Am nächsten Morgen, an dem wir kaum weiter als 20 Meter sehen konnten, ging es schon früh runter nach Qikou zum Bus. Mit ein paar noch warmen Gebäckteilchen warteten wir kurz und entschieden uns dann für den Bus, in den die meisten Leute eingestiegen waren. Auf halber Strecke mussten wir dann jedoch mitten auf der Strasse (quasi von Trittbrett zu Trittbrett) in einen anderen Bus umsteigen, der uns dann bis nach Lichí fuhr. Dort angekommen gab es erstmal wieder eine leckere Nudelsuppe und ein paar Dampfknödel in einer Garküche auf offener Straße (toi, toi, toi, dass wir uns noch nicht die Mägen verdorben haben!) bei einem sehr erfreuten und engagierten Pärchen, zum Kampfpreis von 15 RMB für alles zusammen. Leider war die Weiterfahrt zum zentralen Busbahnhof wieder nicht so einfach und den Anweisungen des Lonely Planet konnten wir nicht ganz folgen. Erst ein leidlich englisch sprechender Passant konnte uns nach einigem Umherirren weiterhelfen. Rückblickend wären wir sicher auch vom Westbahnhof in Richtung Taiyuan gekommen, da dort ein Überlandbus kurz anhielt und andere Reisende zustiegen. Wir kauften jedoch, mit Hilfe einer (bedenkt man, dass sie für genau diese Aufgabe vorhanden war) schlecht englisch sprechenden Busmitarbeiterin unser Ticket am Schalter des großen Busbahnhofes und wurden dann von ihr persönlich bis in unseren Bus gebracht, der glücklicherweise innerhalb von 30 Minuten abfuhr. Auch in Taiyuan half uns dann wieder ein überaus eifriger Passant und zeigte uns den Stadtbus vom Busbahnhof zum Bahnhof (Linie 689?), wo wir gute drei Stunden auf die Abfahrt unseres Zuges nach Beijing unter genauerster Beobachtung zahlloser Chinesen in der Wartehalle warteten - aber nur ein Foto diesmal. Auf der Suche nach Essbarem kauften wir zwischendurch in einem riesigen, dreistöckigen Spar ein und aßen einen Burger bei McDonalds (was preislich frustrierend ist, wenn man für die Hälfte des Preises eine leckere vollwertige Nudelsuppe bekommen kann).

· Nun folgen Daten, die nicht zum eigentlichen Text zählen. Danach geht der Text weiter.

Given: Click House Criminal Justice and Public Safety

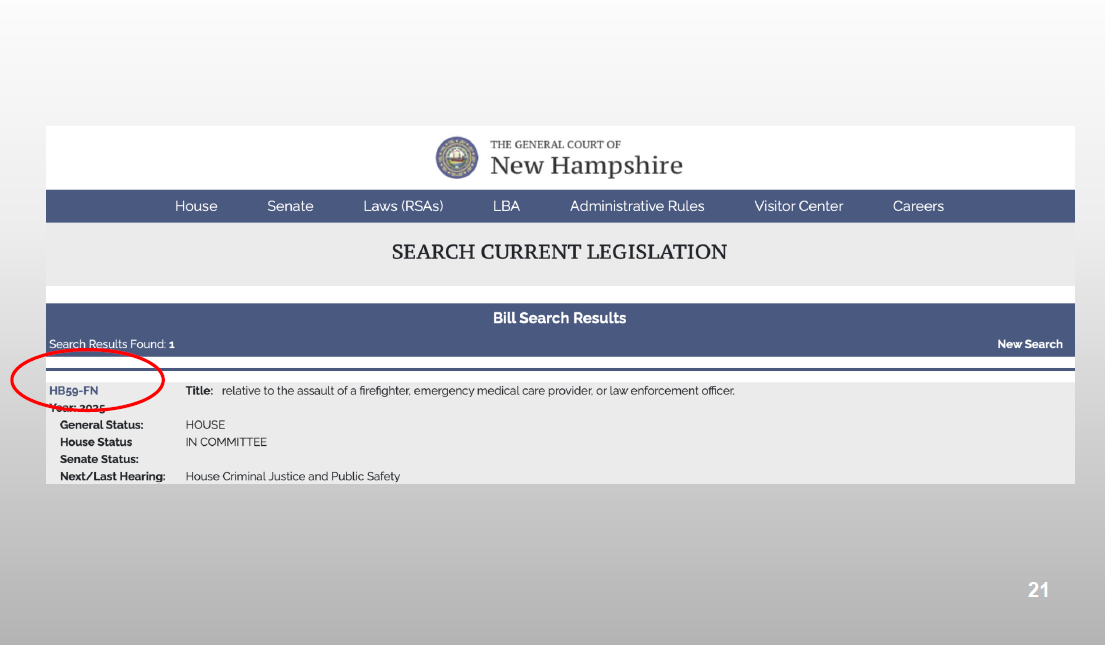Looking at the screenshot, I should [x=292, y=477].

Die Zugfahrt selbst verlief dann, wie zu erwarten, unkompliziert und ordentlich. Lediglich, dass wir Schlafplätze in getrennten Bereichen (eine Wand zwischen uns) hatten, war nicht so schön (Merke: die niedrigere Zahl muss ungerade sein), und der Platz direkt am Ausgang des Waggons zu den Toiletten und dem Raucherbereich ist ebenfalls unpraktisch (Merke: Ideal sind wohl Reihen zwischen 8 und 16). Ein Gemisch aus Toiletten- und Zigarettengestank ließ sich auch bei verschlossener Tür nicht verleugnen. Und an die Geräusch, wenn der Chinese (immerhin) in den Mülleimer spuckt, können wir uns auch nicht gewöhnen. Trotzdem kamen wir halbwegs ausgeschlafen am nächsten Morgen um kurz nach 8 in Beijing an und machten uns auf die Suche nach unserem Hostel.
Inhaltsverzeichnis
Videos
Karten
Fakten
- Busfahrt von Pingyao nach Lichí (7:30, 8:30, 12:00) kostet 36 RMB pro Person, Gepäck inklusive.
- Busfahrt von Lichí (Westbahnhof) nach Qikou (stündlich?) kostet 17 RMB pro Person, Gepäck inklusive.

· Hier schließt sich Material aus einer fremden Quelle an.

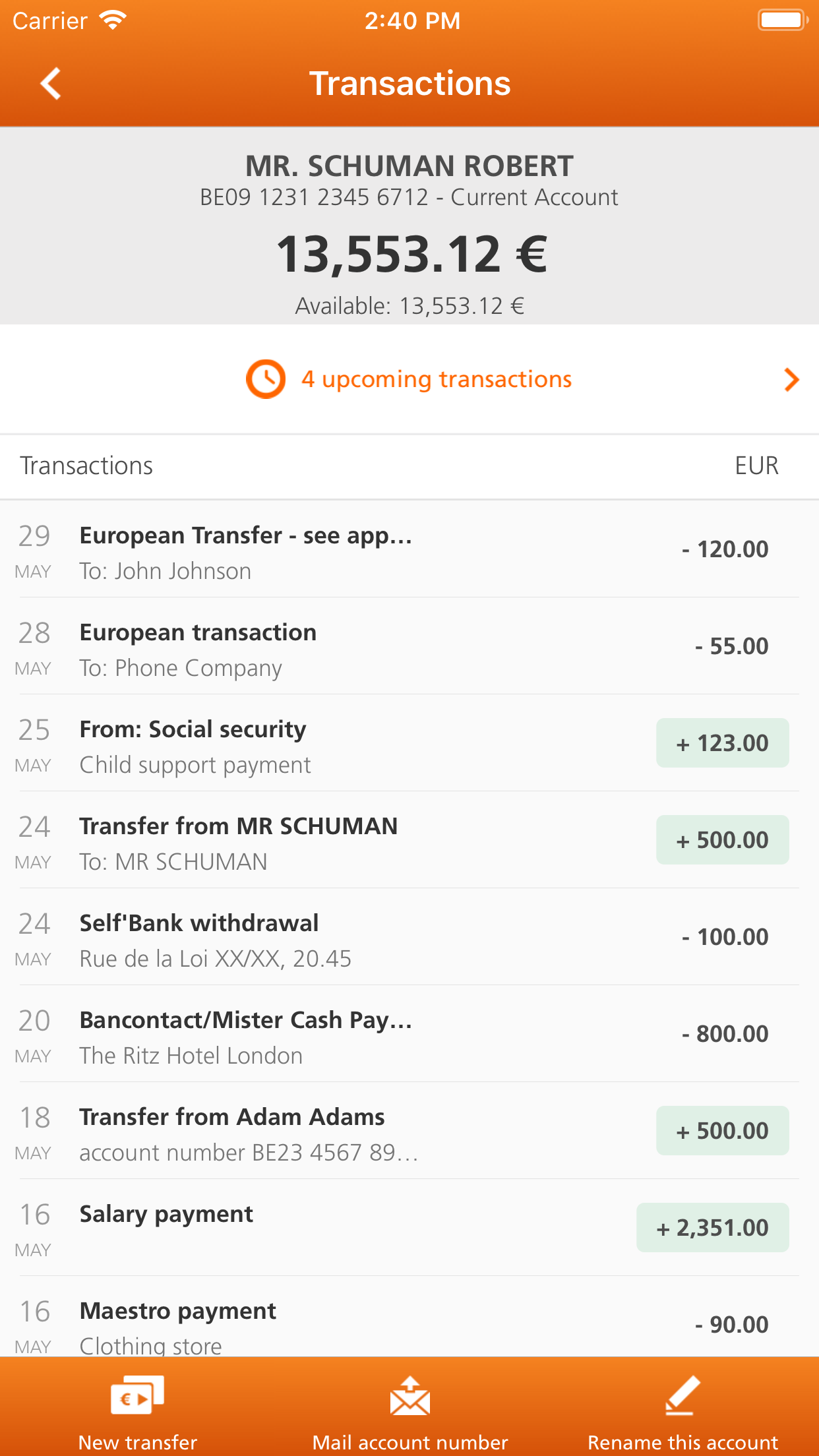Image resolution: width=819 pixels, height=1456 pixels.
Task: Tap the +123.00 Social security credit badge
Action: coord(722,743)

- Busfahrt von Lichí nach Taiyuan kostet 70 RMB pro Person, Gepäck inklusive.
- Zugticket (Hard Sleeper, unterstes Bett) von Taiyuan nach Beijing kostet 149 RMB.
- Eine Höhle in Lǐjiāshān kostet 50 RMB pro Person inklusive (in unserem Fall absolut geldwertem) Abendessen und Frühstück, 20 RMB ohne Essen.